A segmentação feita a partir destes dados é o sonho de consumo dos profissionais de marketing e mídia que partem da segmentação tradicional (se assim desejarem) e a complementam com comportamentos em real time do usuário. Ele acabou de visitar o site de uma empresa de material esportivo? Que tal exibir um anúncio de varejo esportivo? Ele saiu do site sem comprar? Que tal exibir o anúncio do produto escolhido na próxima parada? E ainda podemos incluir a geolocalização como mais um item a compor este cardápio!

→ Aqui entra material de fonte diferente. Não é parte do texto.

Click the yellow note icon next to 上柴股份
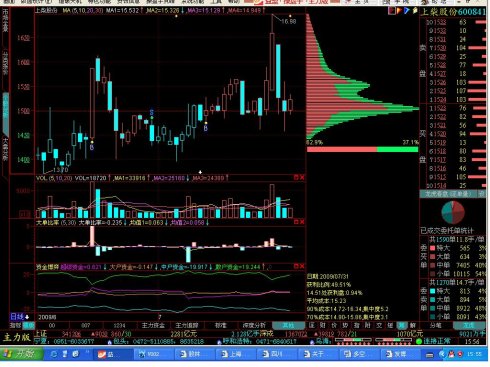490x367 pixels. pyautogui.click(x=415, y=11)

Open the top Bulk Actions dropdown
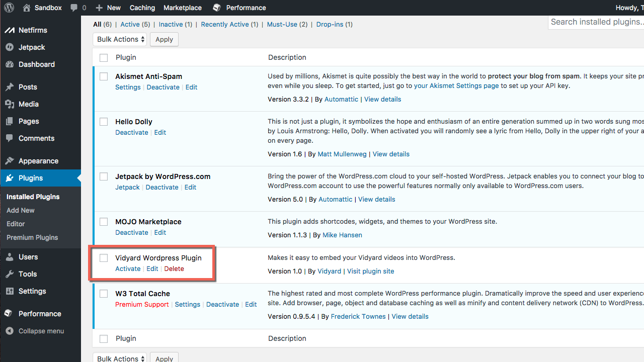[119, 39]
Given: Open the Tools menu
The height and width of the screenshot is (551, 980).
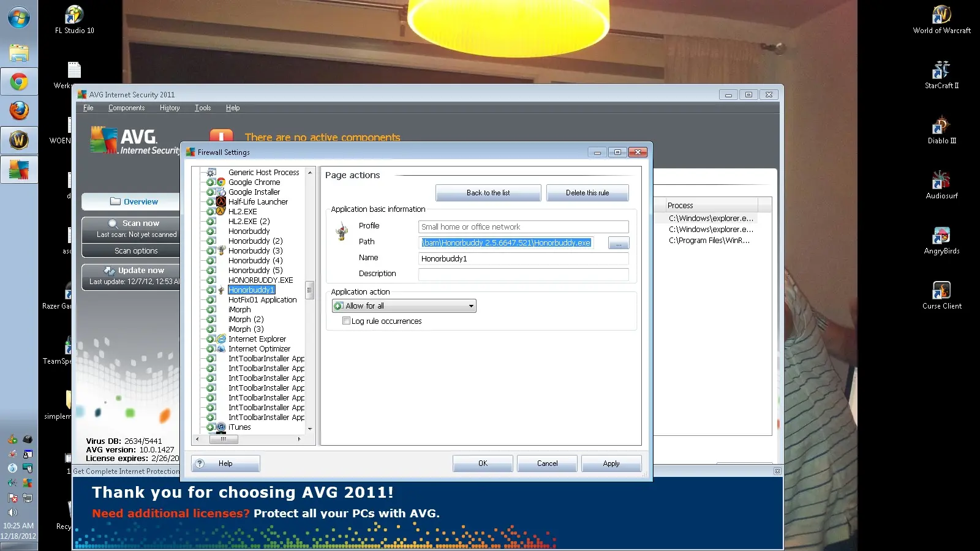Looking at the screenshot, I should tap(203, 108).
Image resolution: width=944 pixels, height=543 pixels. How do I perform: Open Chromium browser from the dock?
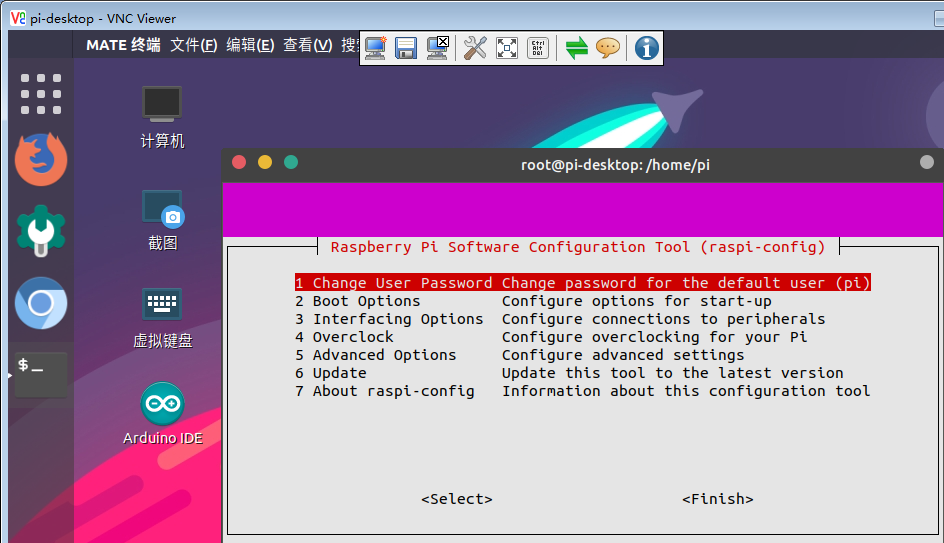pyautogui.click(x=41, y=303)
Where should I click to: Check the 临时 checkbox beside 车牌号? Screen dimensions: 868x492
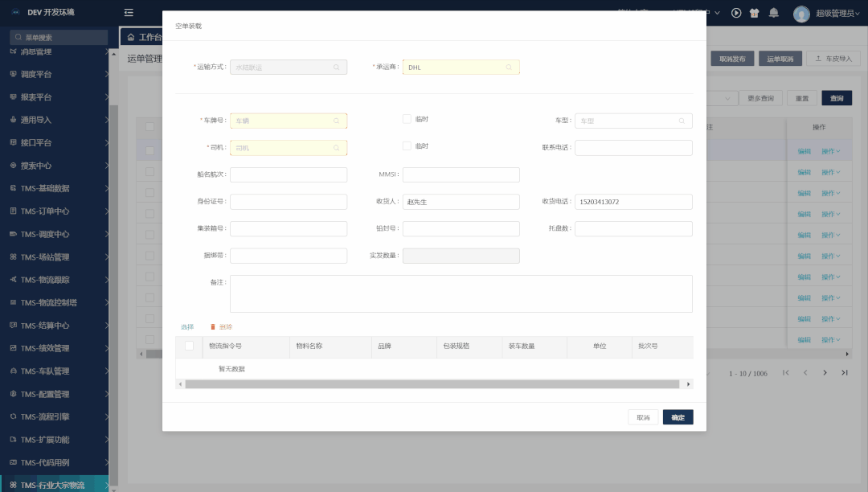click(407, 119)
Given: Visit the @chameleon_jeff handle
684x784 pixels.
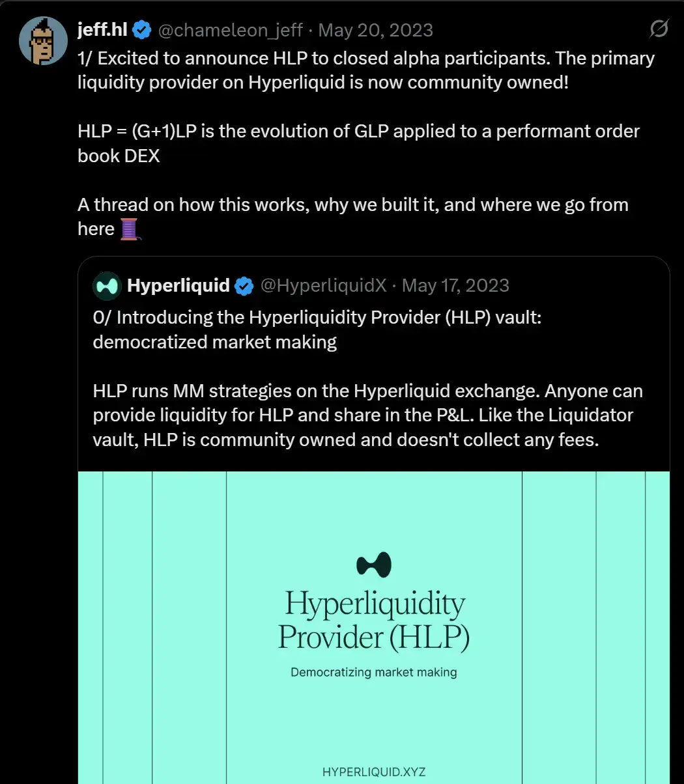Looking at the screenshot, I should tap(230, 30).
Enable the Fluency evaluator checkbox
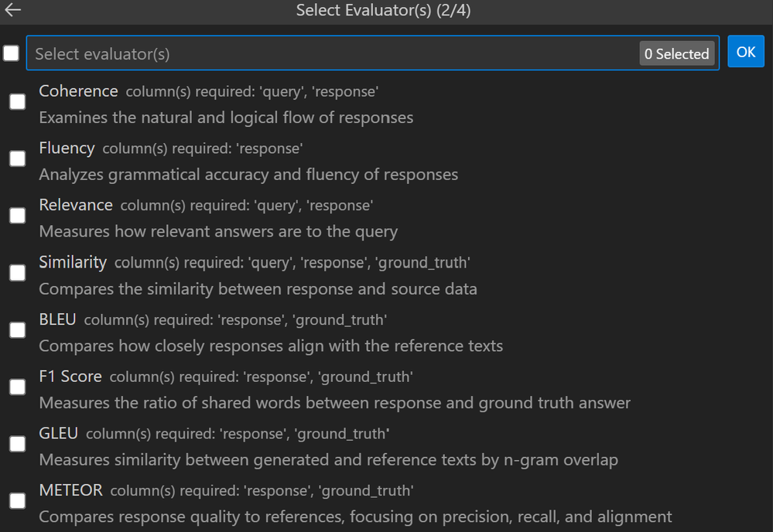Screen dimensions: 773x532 (17, 159)
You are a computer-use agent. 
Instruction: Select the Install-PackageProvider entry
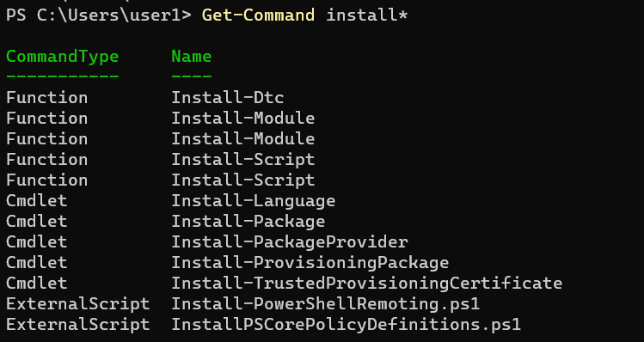coord(290,241)
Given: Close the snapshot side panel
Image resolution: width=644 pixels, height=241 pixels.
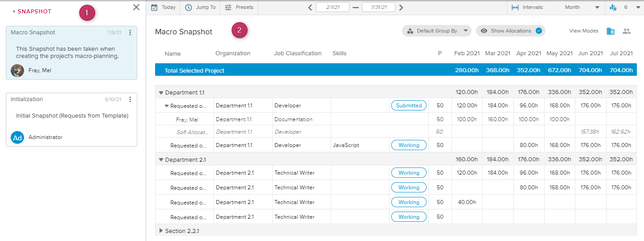Looking at the screenshot, I should (x=136, y=7).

É em cima deste tipo de segmentação que o programático acontece. Com a complexidade crescente de canais digitais e dispositivos, com o aumento da concorrência por espaço de veiculação para um determinado público alvo, os anunciantes programam suas exibições de acordo com valores pré-determinados, que sigam ao encontro dos seus planos de mídia, sem desperdício. Um destes sistemas é chamado de Real Time Bidding (leilão em tempo real) onde cada anunciante determina o investimento máximo por exibição e a plataforma de RTB determina o vencedor do leilão e aloca o anúncio no espaço determinado, tudo realizado em milissegundos. Outro sistema é o conhecido CPM (custo por mil exibições) com preço fechado.

Como todo o processo é digital e a audiência é controlada, assim como a navegação e as ações tomadas pelo inocente navegante, os relatórios de investimento são mais precisos e, no caso de compras em ambientes online, com conversões realizadas.

A mídia programática ainda não é o santo graal do investimento publicitário. Nascida com foco na web, ela se expande rapidamente para todos os meios digitais como TV e mídia Out Of Home (cada vez mais digital), onde as mesmas regras são e serão cada vez mais aplicadas.

Antes “inimigos” profissionais de marketing e de finanças poderão finalmente ir para happy hours juntos.

Artigo originalmente escrito por Mauricio Guimarães em 16/03/2017.